Alladi Ramakrishnan Hall

The evolution of a transposase: why do some genes jump?

Sharmistha Majumdar

IIT Gandhinagar

Mobile genetic elements or transposons, which have been found in both prokaryotes and eukaryotes, constitute large portions of most eukaryotic genomes and have profound effects on gene expression and genome evolution. The human genome contains ~ 50 genes that were derived from transposable elements, many of which appear to be immobile (termed as “domesticated”) are now integral components of cellular gene expression programs.

Our research focuses on the newly discovered vertebrate homologs (THAP9) of the Drosophila P element transposase (TNP). The TNP protein is involved in the cleavage and subsequent integration of the P-element DNA transposon. P-elements are a family of DNA-based transposons in Drosophila melanogaster that move about the fruit fly genome, cause hybrid dysgenesis and have been used extensively as tools for Drosophila genetics and genomics. We have made the surprising discovery that human THAP9 is an active DNA transposase that, although “domesticated”, still retains the catalytic activity to mobilize transposons. This is the first report, beyond the V(D)J recombination system, of an active DNA transposase in the human genome.
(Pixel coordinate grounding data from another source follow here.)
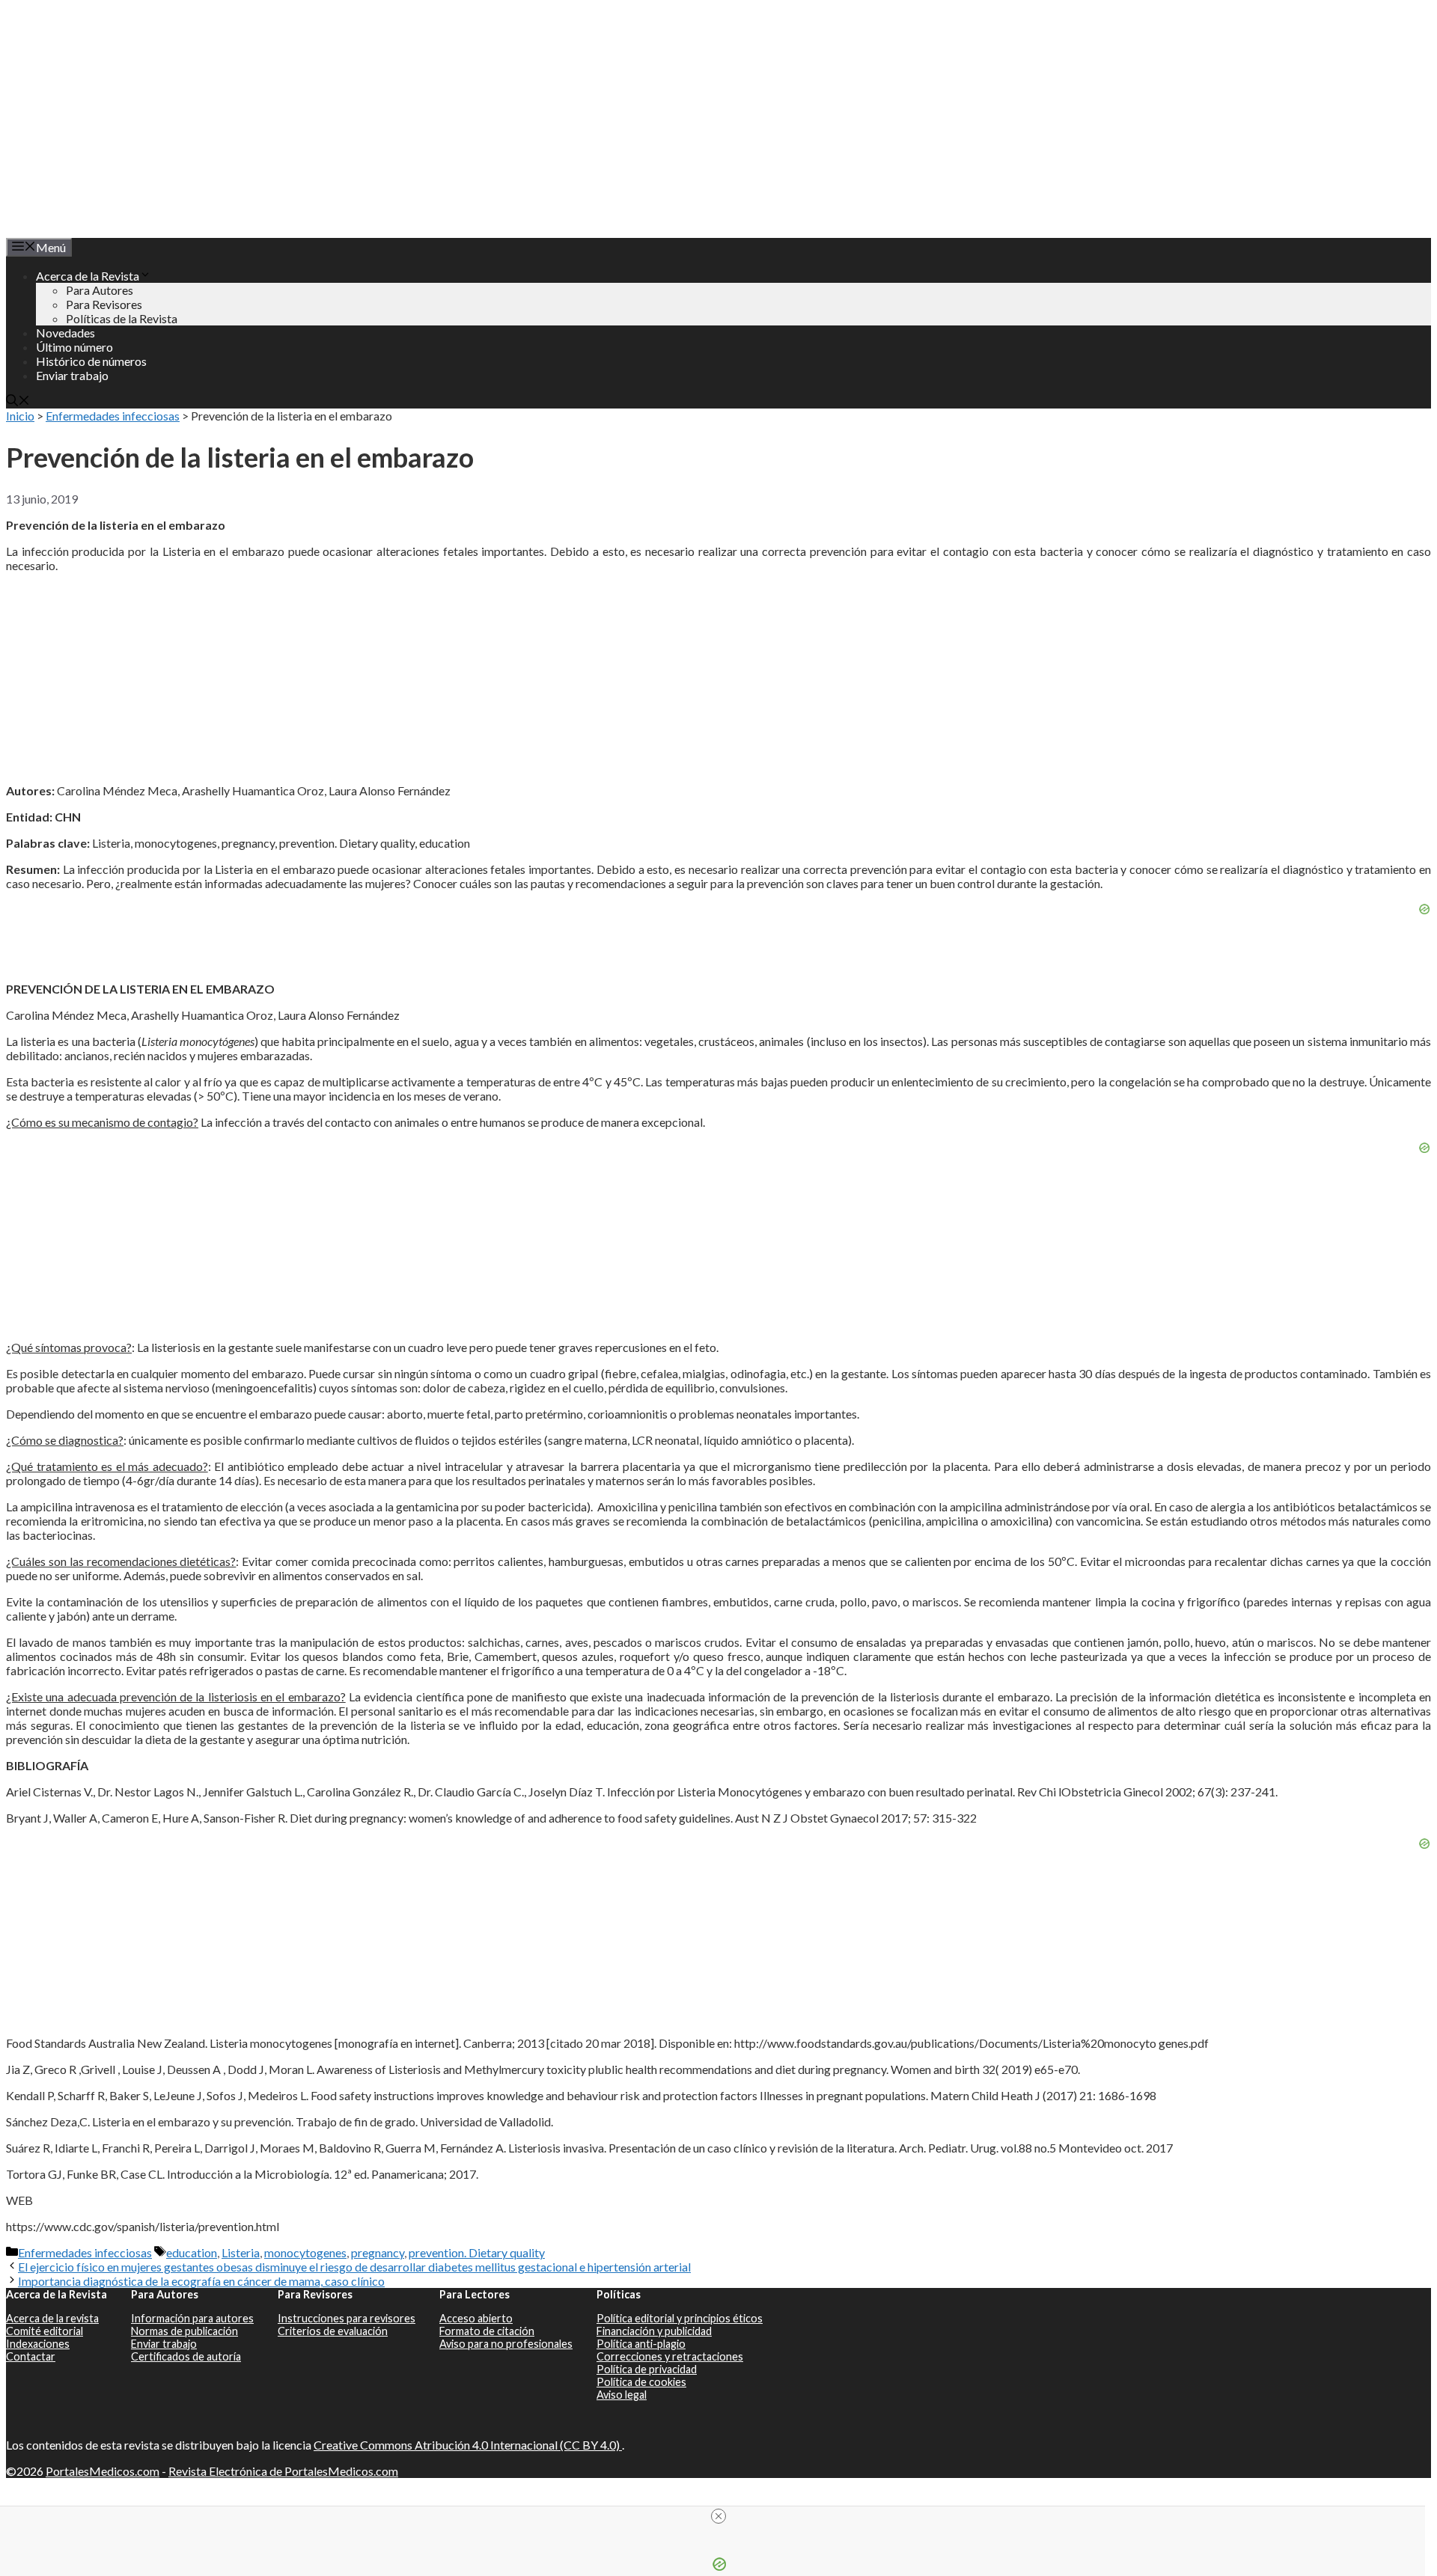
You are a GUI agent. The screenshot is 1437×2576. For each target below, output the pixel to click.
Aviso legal (622, 2394)
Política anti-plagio (641, 2343)
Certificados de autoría (186, 2356)
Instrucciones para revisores (346, 2318)
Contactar (30, 2356)
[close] (718, 2516)
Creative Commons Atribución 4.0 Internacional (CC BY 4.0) (468, 2445)
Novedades (65, 332)
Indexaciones (38, 2343)
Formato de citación (486, 2331)
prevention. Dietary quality (477, 2252)
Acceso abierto (476, 2318)
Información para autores (192, 2318)
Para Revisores (104, 304)
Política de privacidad (647, 2369)
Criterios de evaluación (333, 2331)
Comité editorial (44, 2331)
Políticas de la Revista (121, 318)
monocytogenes (305, 2252)
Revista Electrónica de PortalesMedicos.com (283, 2471)
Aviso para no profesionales (506, 2343)
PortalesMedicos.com (102, 2471)
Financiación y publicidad (654, 2331)
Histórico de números (91, 361)
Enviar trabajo (72, 375)
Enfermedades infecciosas (113, 416)
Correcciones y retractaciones (670, 2356)
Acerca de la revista (52, 2318)
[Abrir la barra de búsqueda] (18, 401)
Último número (74, 347)
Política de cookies (641, 2381)
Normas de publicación (184, 2331)
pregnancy (377, 2252)
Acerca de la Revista (87, 276)
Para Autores (99, 290)
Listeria (241, 2252)
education (191, 2252)
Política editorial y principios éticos (680, 2318)
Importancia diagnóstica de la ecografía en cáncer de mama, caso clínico (201, 2281)
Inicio (20, 416)
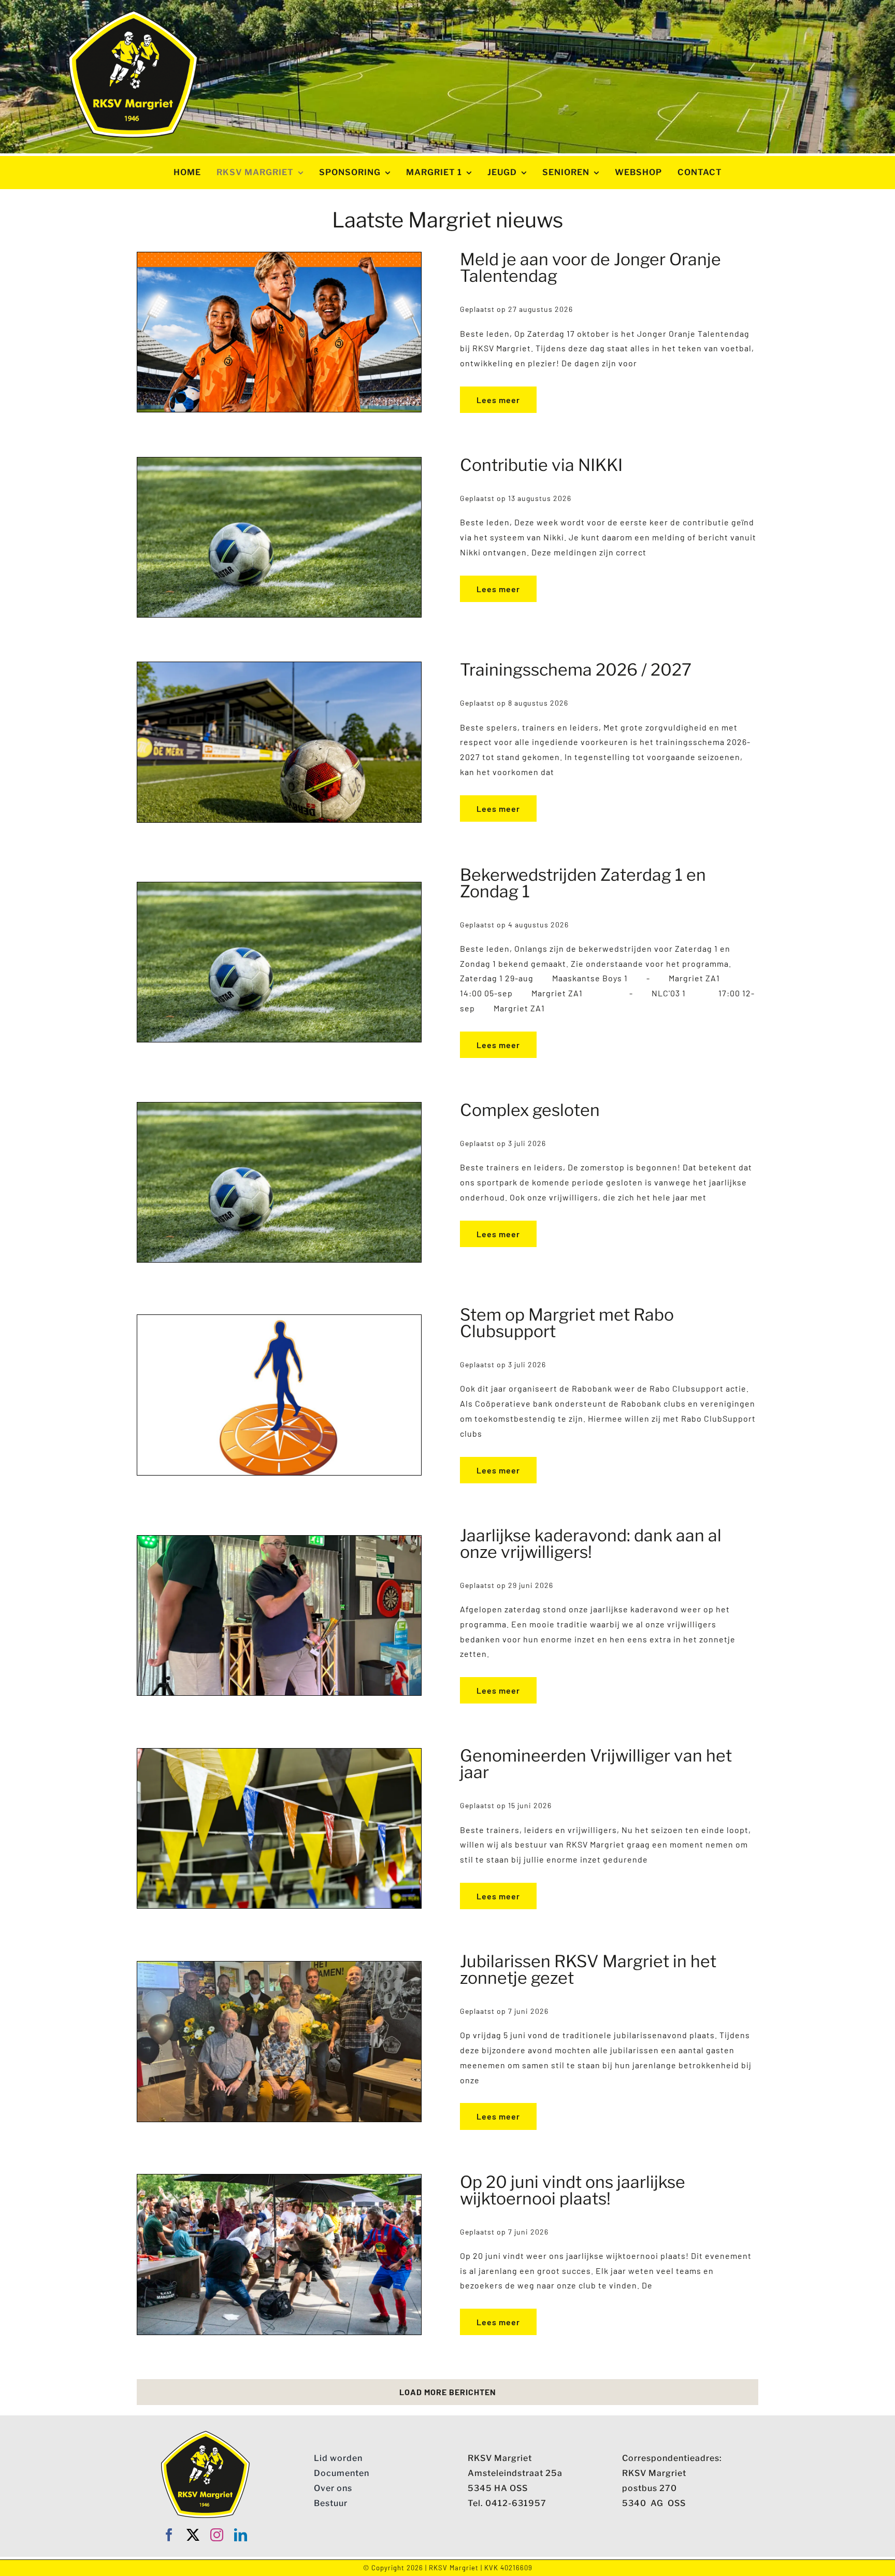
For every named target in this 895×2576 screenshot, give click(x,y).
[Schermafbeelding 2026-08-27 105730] (279, 256)
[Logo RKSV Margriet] (133, 14)
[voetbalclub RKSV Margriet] (279, 461)
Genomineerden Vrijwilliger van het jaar (596, 1763)
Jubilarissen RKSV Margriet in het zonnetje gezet (588, 1969)
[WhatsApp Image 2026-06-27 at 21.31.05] (279, 1539)
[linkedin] (241, 2534)
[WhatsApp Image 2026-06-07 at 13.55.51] (279, 1965)
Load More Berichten (447, 2392)
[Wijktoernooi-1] (279, 2178)
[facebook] (169, 2534)
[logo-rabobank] (279, 1319)
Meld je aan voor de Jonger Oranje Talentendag (590, 267)
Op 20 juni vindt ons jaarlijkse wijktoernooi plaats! (572, 2190)
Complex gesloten (530, 1110)
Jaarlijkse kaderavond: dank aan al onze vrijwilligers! (590, 1543)
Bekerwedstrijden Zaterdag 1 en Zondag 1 (583, 883)
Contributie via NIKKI (541, 465)
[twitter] (193, 2534)
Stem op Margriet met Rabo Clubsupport (567, 1323)
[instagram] (217, 2534)
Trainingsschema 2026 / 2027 (575, 670)
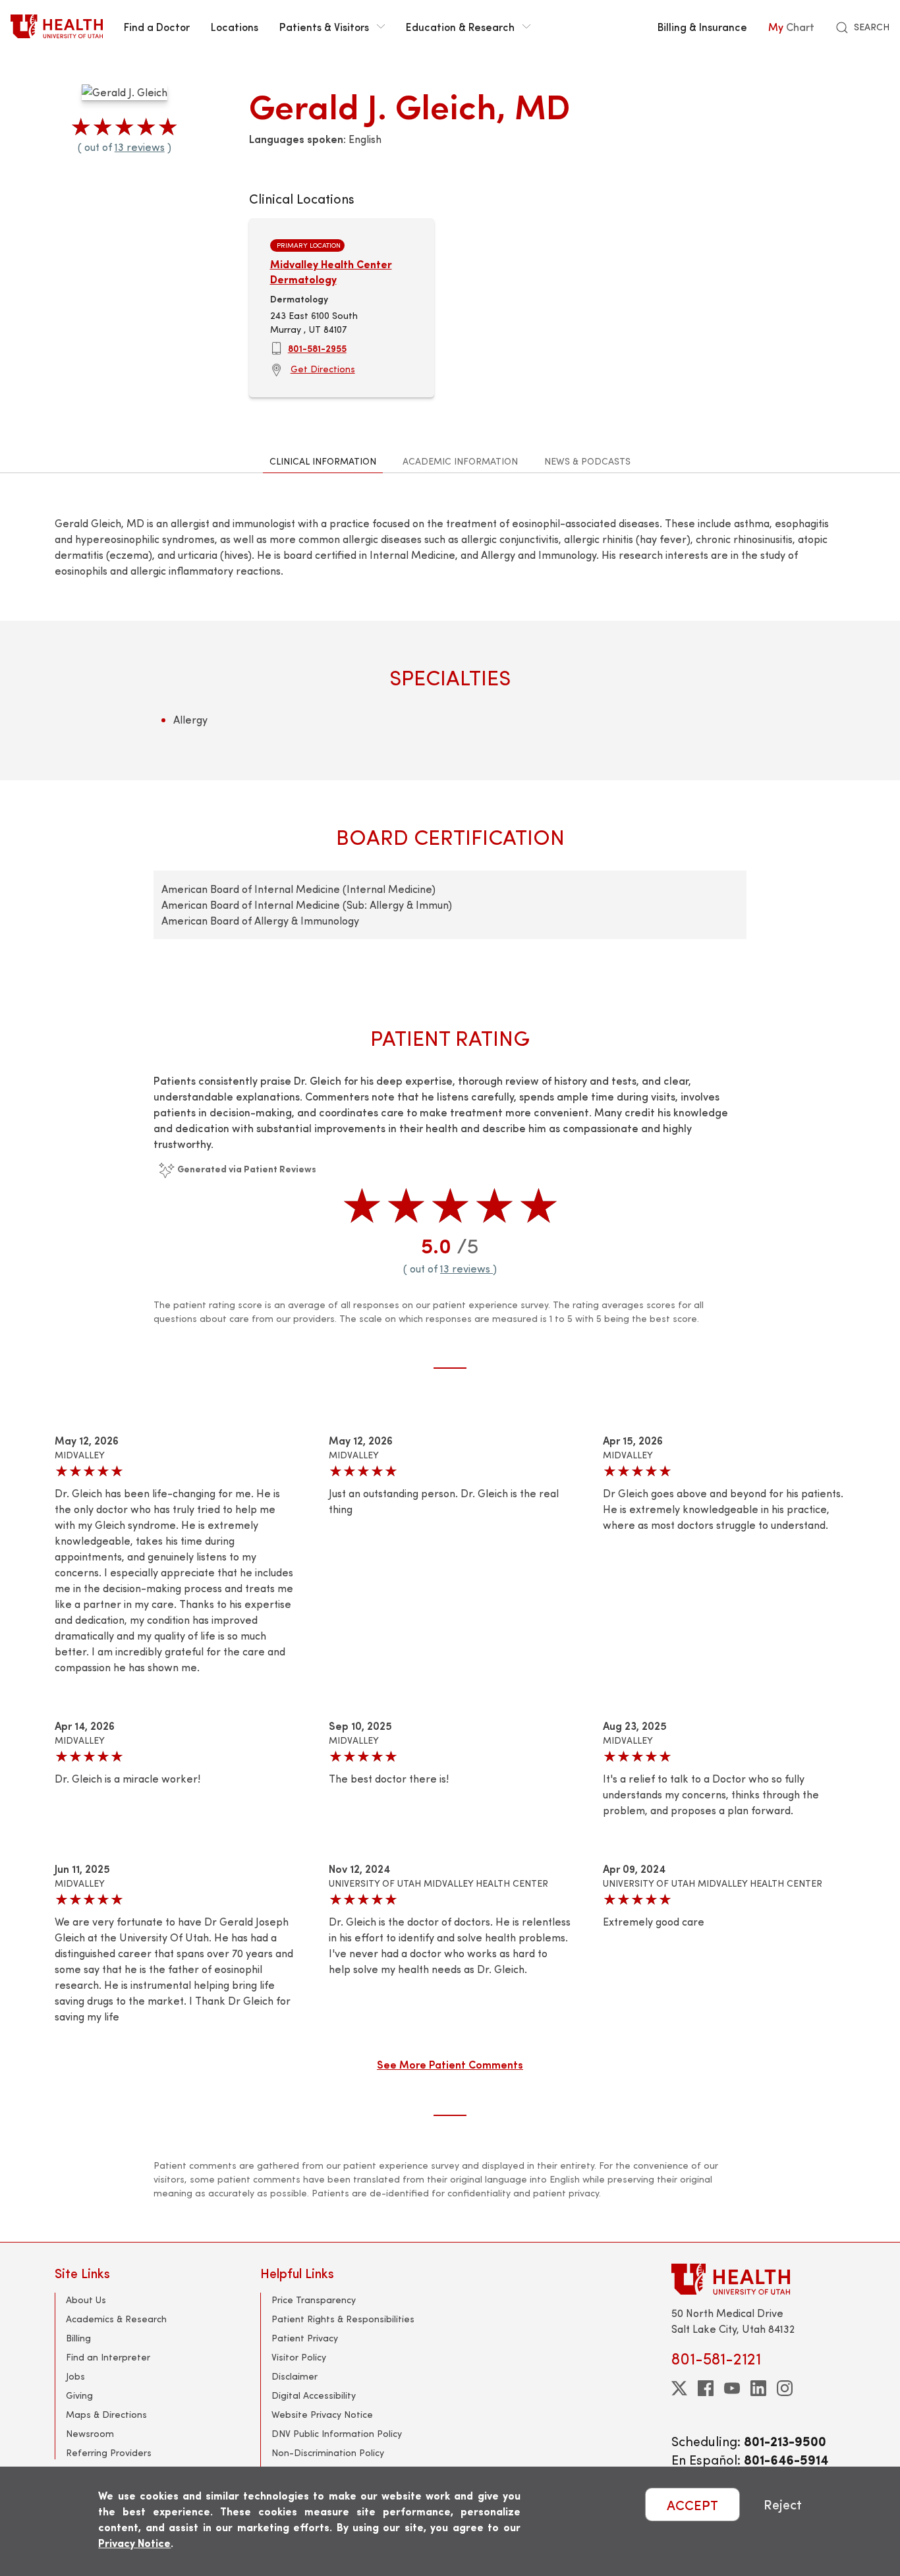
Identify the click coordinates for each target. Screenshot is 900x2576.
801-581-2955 (317, 348)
The exact cellular function and physiological role of THAP9 is, however, still unknown although THAP proteins have been broadly implicated in various cellular processes like cell proliferation, apoptosis, pluripotency and transcription as well as human disease. Interestingly, THAP9 shares significant amino acid sequence homology with the amino-terminal THAP domain (involved in zinc-dependent DNA-binding), leucine-zipper coiled-coil dimerization domain, GTP-binding domain and catalytic domain of the Drosophila TNP.

Our current investigations include genomic, proteomic and biochemical analysis of Drosophila P-element transposon-related genes in vertebrate genomes. Our studies raise exciting questions about the evolution of TNP’s ability to transpose DNA in the fruitfly embryo, and the possibility of loss or modification of this transposition function in THAP proteins in higher vertebrates by the gain or loss of additional domains and regulatory elements.

*We also actively collaborate with Computer Science colleagues to carry out integrated computational analysis of large scale NGS data for unbiased pattern mining and to accurately define genome-wide binding profiles of proteins.